Vision AI Overview#
The Tokkio Vision AI microservice is a robust video inference solution designed to extract facial bounding boxes and body poses from user video streams. It is implemented using the GXF and Deepstream frameworks.
The microservice usage is the following
User Connection A new user connects to the Tokkio User Interface (UI).
Stream Initialization The DS SDR sends an HTTP request to the Vision AI microservice, transmitting the user’s video stream as an RTSP stream.
Real-Time Processing The Vision AI microservice performs real-time computer vision analysis on each frame of the video stream, outputting detected metadata to the visionai Redis channel.
User Disconnection When the user closes the UI, the DS SDR sends a “remove stream” HTTP request to the Vision AI microservice.
Stream Termination The Vision AI microservice ceases processing the video stream.
The microservice automatically reconnects to the input video stream if data loss occurs for a specified duration, ensuring continuous operation. This architecture provides a seamless and efficient way to analyze video streams in real-time, enhancing user interaction through precise facial and body pose detection.
REST interface#
The REST API interface of the vision microservice is the following:
Send a video stream to the vision microservice using RTSP
import requests from datetime import datetime, timezone # Get current date and time in UTC current_datetime_utc = datetime.now(timezone.utc) # Format the datetime object to the desired string format formatted_datetime = current_datetime_utc.strftime("%Y-%m-%dT%H:%M:%SZ") url = 'http://IP:8082/AddStream/stream' camera_id = '123' configData = { "alert_type": "camera_status_change", "created_at": formatted_datetime, "event": { "camera_id": camera_id, "camera_name": "webcam_" + camera_id, "camera_url": "rtsp_url", "change": "camera_streaming" }, "source": "vst" } response = requests.post(json=configData, url=url, timeout=1)

(Short problem 1): In the Vision AI overview, why does the microservice automatically reconnect to the input video stream after data loss lasts for a specified duration?
(Short problem 2): Reproduce the stretch of the Vision AI overview from "Stream Initialization The" through "body pose detection.", substituting "SDR service" for "DS SDR".

(Given information):
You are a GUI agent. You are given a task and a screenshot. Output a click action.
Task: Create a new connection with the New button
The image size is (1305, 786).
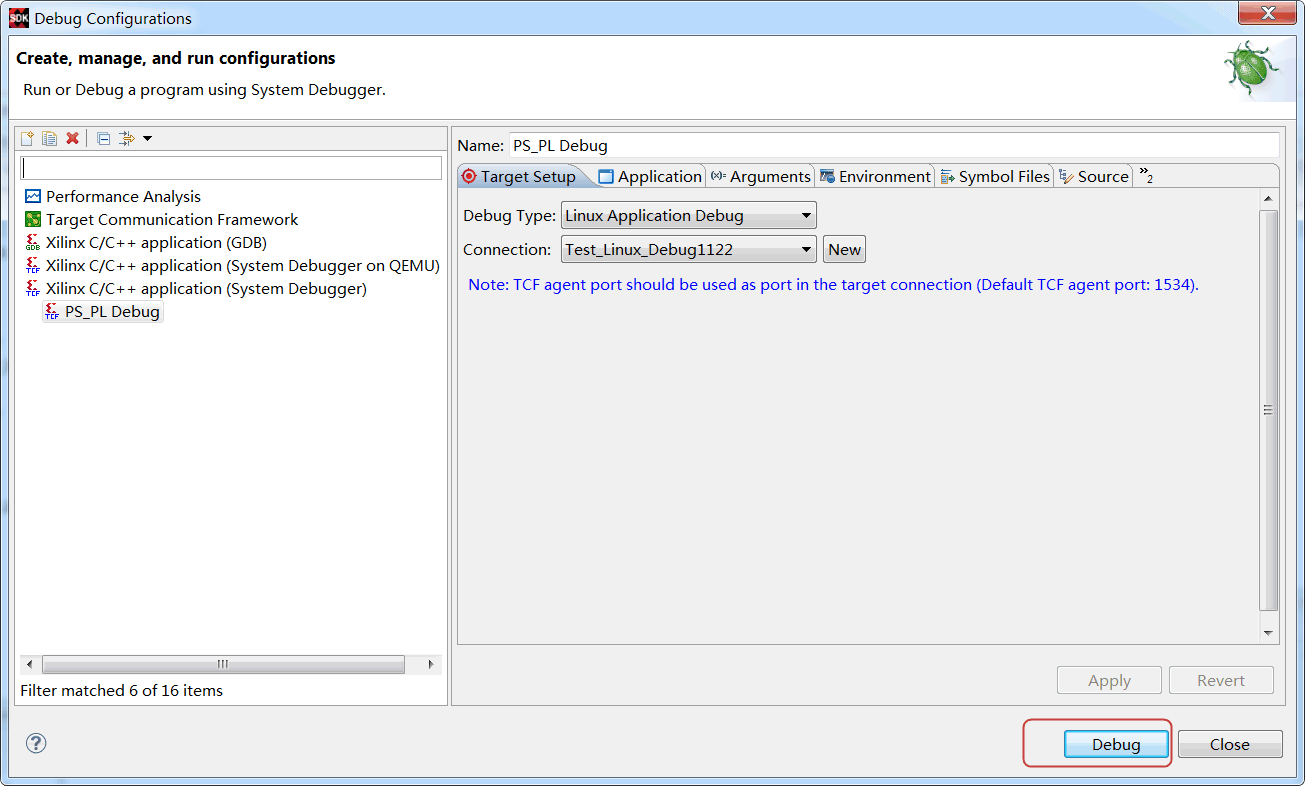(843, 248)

(Complete response 1): It reconnects to keep operation continuous. If data loss goes on for the specified duration, reconnecting lets the microservice keep processing the user's video stream.

(Complete response 2):
Stream Initialization The SDR service sends an HTTP request to the Vision AI microservice, transmitting the user’s video stream as an RTSP stream.
Real-Time Processing The Vision AI microservice performs real-time computer vision analysis on each frame of the video stream, outputting detected metadata to the visionai Redis channel.
User Disconnection When the user closes the UI, the SDR service sends a “remove stream” HTTP request to the Vision AI microservice.
Stream Termination The Vision AI microservice ceases processing the video stream.
The microservice automatically reconnects to the input video stream if data loss occurs for a specified duration, ensuring continuous operation. This architecture provides a seamless and efficient way to analyze video streams in real-time, enhancing user interaction through precise facial and body pose detection.